Goal of the exercise — Return exactly those lines of the material below that fall between the line holding "Varieti Nanas Terbaru" and the line holding "Cabaran Utama Memetik", inclusive.

The input —

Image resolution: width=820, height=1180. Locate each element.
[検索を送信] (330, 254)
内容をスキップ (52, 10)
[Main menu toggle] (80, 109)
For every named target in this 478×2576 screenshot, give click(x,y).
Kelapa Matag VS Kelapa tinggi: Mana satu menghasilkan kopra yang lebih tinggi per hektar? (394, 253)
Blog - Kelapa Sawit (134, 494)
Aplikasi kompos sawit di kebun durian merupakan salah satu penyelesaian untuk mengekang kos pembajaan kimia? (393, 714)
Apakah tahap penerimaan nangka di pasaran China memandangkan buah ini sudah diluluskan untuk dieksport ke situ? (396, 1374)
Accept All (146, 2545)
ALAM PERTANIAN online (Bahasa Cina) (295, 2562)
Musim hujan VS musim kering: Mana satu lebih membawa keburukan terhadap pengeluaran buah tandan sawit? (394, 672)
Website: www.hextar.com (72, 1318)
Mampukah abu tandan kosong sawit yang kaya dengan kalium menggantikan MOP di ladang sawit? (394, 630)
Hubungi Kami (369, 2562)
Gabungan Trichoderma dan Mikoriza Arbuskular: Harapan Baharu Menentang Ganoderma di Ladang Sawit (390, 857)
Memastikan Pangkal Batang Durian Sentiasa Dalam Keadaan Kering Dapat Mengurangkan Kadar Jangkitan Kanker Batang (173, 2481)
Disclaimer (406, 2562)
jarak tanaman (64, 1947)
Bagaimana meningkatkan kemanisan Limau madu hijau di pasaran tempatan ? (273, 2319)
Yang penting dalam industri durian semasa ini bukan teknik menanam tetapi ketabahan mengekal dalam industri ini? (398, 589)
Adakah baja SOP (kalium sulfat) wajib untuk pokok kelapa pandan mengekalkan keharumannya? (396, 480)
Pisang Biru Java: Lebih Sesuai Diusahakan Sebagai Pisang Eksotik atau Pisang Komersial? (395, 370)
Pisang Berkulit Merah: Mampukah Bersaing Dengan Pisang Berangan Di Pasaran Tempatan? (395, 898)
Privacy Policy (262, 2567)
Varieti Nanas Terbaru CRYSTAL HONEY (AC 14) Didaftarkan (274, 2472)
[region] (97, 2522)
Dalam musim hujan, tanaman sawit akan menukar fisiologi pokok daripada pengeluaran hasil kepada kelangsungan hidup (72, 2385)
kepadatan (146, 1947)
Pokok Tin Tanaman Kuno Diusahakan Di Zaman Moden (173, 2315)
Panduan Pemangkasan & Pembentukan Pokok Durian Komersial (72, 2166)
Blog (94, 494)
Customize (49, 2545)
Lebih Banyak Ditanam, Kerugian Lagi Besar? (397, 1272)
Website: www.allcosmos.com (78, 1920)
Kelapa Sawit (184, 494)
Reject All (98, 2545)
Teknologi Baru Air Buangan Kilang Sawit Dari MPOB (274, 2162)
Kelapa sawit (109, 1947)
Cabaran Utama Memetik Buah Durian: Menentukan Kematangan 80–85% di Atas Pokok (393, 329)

* * *

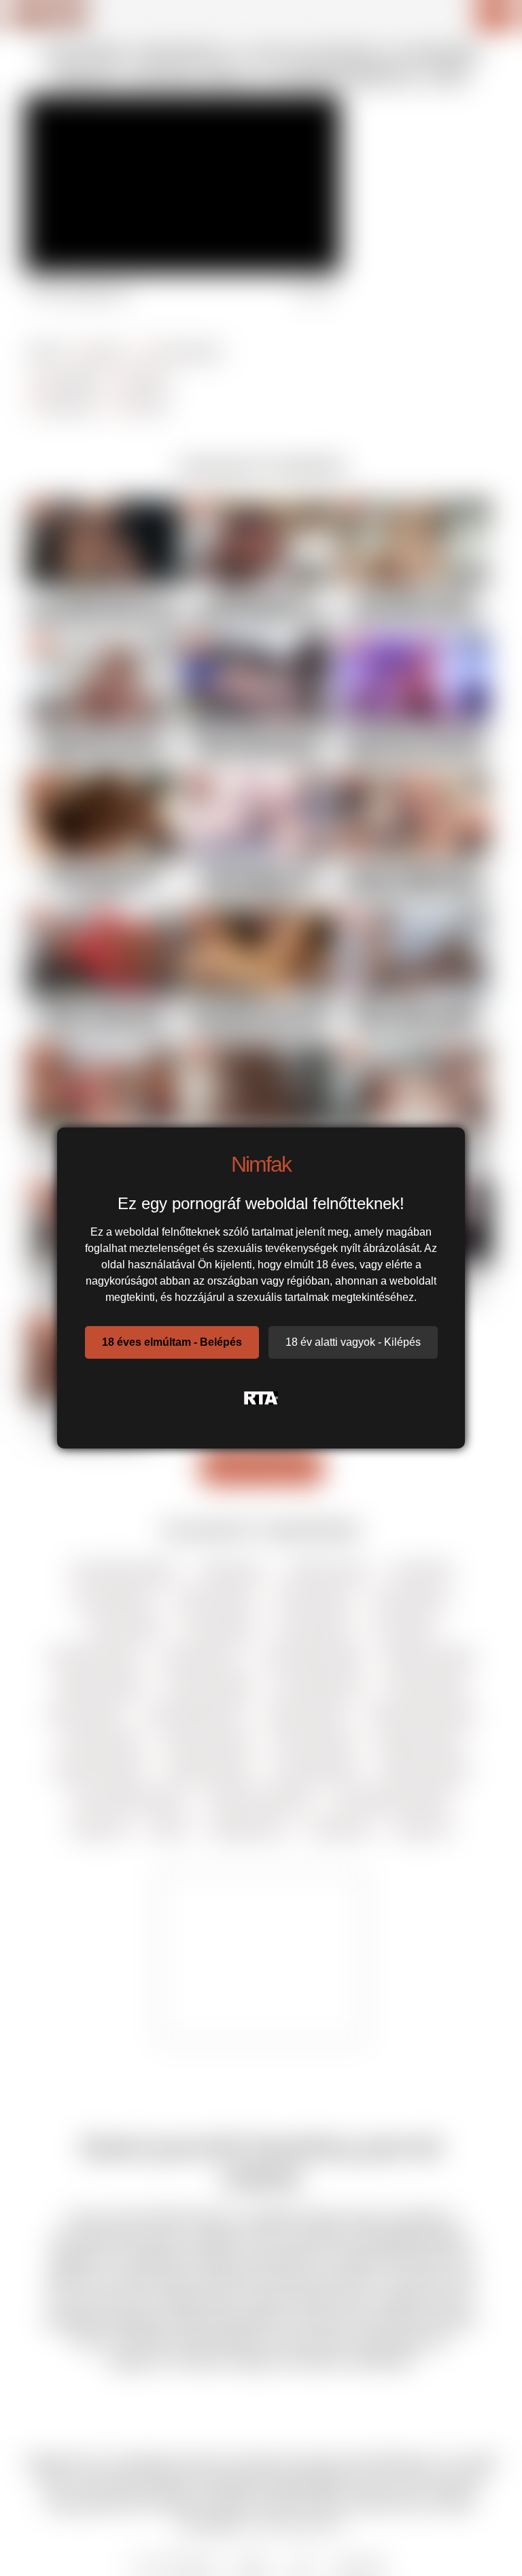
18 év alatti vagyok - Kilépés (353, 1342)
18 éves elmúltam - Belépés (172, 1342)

...

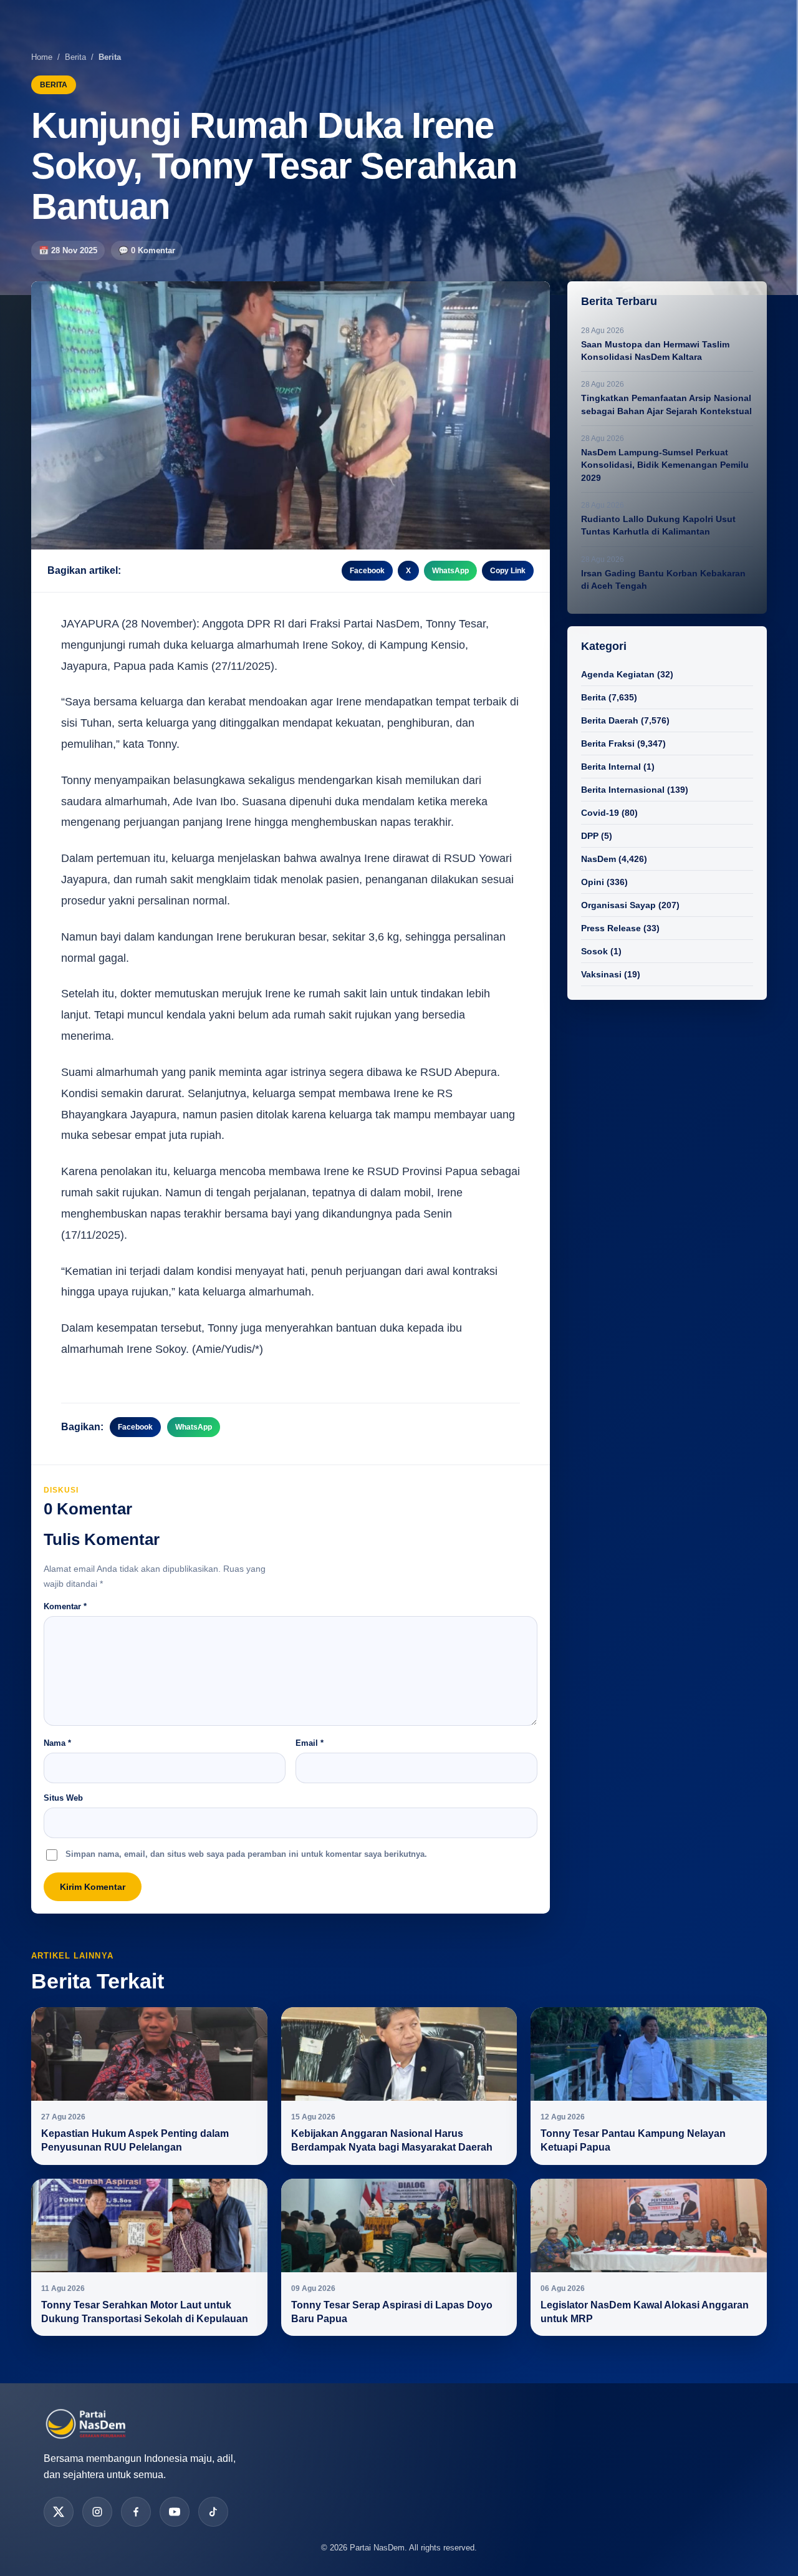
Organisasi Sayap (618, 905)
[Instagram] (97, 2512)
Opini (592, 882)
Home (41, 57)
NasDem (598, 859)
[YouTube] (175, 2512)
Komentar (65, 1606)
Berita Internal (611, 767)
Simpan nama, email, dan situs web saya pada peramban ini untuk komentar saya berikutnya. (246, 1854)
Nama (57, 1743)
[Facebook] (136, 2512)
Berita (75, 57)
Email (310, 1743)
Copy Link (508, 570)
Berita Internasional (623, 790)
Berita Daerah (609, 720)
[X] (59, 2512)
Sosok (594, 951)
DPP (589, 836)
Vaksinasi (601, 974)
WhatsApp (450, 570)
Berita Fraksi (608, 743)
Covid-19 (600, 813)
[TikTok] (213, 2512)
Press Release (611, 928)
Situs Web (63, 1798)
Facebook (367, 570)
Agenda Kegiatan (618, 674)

Result of this task —
Varieti Nanas Terbaru CRYSTAL HONEY (AC 14) Didaftarkan (274, 2472)
[region] (97, 2522)
Dalam musim hujan, tanaman sawit akan menukar fisiologi pokok daripada pengeluaran hasil kepada kelangsungan hidup (72, 2385)
kepadatan (146, 1947)
Pokok Tin Tanaman Kuno Diusahakan Di Zaman Moden (173, 2315)
Panduan Pemangkasan & Pembentukan Pokok Durian Komersial (72, 2166)
Blog (94, 494)
Customize (49, 2545)
Lebih Banyak Ditanam, Kerugian Lagi Besar? (397, 1272)
Website: www.allcosmos.com (78, 1920)
Kelapa Sawit (184, 494)
Reject All (98, 2545)
Teknologi Baru Air Buangan Kilang Sawit Dari MPOB (274, 2162)
Kelapa sawit (109, 1947)
Cabaran Utama Memetik Buah Durian: Menentukan Kematangan 80–85% di Atas Pokok (393, 329)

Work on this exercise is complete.